Don’t miss planning opportunities before corporation tax hike

The issue

From 1 April 2023 the headline rate of corporation tax will increase from 19% to 25%. The precise rules are that profits up to £50,000 will continue to be taxed at 19%; profits between £50,000 and £250,000 will be taxed at 26.5% (due to the way ‘marginal relief’ works) and profits over £250,000 will be taxed at 25%.

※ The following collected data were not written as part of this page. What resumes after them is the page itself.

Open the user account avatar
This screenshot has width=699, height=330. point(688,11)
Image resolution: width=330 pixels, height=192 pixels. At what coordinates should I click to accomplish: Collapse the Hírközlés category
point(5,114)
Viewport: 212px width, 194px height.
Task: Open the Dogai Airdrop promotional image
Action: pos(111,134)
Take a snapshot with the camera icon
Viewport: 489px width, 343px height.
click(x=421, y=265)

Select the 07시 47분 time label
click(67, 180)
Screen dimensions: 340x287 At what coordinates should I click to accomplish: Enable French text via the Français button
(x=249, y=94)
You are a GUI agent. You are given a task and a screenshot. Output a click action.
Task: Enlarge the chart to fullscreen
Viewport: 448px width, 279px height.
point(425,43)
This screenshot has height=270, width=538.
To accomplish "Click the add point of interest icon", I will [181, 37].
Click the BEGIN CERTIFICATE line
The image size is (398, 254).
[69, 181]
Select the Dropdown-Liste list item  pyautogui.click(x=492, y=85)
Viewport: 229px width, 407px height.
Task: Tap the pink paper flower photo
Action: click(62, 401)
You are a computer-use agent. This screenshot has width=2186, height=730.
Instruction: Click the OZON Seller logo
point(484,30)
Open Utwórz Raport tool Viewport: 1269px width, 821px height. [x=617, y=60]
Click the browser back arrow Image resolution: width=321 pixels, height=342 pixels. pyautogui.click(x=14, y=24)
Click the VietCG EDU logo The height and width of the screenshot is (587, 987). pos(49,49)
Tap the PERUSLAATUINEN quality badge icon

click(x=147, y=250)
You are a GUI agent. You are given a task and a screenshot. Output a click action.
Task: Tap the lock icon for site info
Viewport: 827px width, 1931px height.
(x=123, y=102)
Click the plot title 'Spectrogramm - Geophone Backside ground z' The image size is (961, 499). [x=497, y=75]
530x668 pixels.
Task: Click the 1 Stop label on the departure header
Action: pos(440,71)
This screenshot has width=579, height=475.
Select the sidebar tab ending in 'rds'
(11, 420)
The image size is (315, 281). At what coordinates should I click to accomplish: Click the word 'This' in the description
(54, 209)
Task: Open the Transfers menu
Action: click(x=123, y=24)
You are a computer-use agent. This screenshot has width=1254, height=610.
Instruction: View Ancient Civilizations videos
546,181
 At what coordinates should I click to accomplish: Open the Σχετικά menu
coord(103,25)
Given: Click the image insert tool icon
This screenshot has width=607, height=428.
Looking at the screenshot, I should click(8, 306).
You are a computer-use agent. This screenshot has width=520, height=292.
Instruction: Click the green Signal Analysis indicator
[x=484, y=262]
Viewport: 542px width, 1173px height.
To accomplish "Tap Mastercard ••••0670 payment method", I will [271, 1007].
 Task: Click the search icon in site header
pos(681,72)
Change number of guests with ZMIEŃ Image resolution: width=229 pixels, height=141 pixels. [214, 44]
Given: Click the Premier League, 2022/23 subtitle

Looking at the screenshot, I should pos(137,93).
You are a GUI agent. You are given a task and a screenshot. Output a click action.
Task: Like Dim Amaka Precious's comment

Although these rates do not kick in until 1 April they will have an impact in respect of many accounting periods starting over the coming months. For example, a company with its accounting year starting on 1 October 2022 will have six months of its profits taxed at the higher rates.

Accelerating profits

Telling a company to accelerate profits so that it can pay tax sooner is often not popular advice – but we are in exceptional circumstances here. At higher rates, £100,000 of additional profit will suffer £25,000 of tax after 1 April 2023 and £19,000 of tax before that date. This is a tax hike of nearly 32%. For profits that are in the marginal band then the tax bill increases from £19,000 to £26,500, which is a rise of nearly 40%. As few companies will have a cost of capital of over 30%, it will make good commercial sense to pay tax early, so as to secure a ‘return’ of over 30%.

Whether profits can be accelerated will depend on a combination of accounting treatment and the commercial position. In some industries it may make sense to offer trade discounts to accelerate the recording of profit.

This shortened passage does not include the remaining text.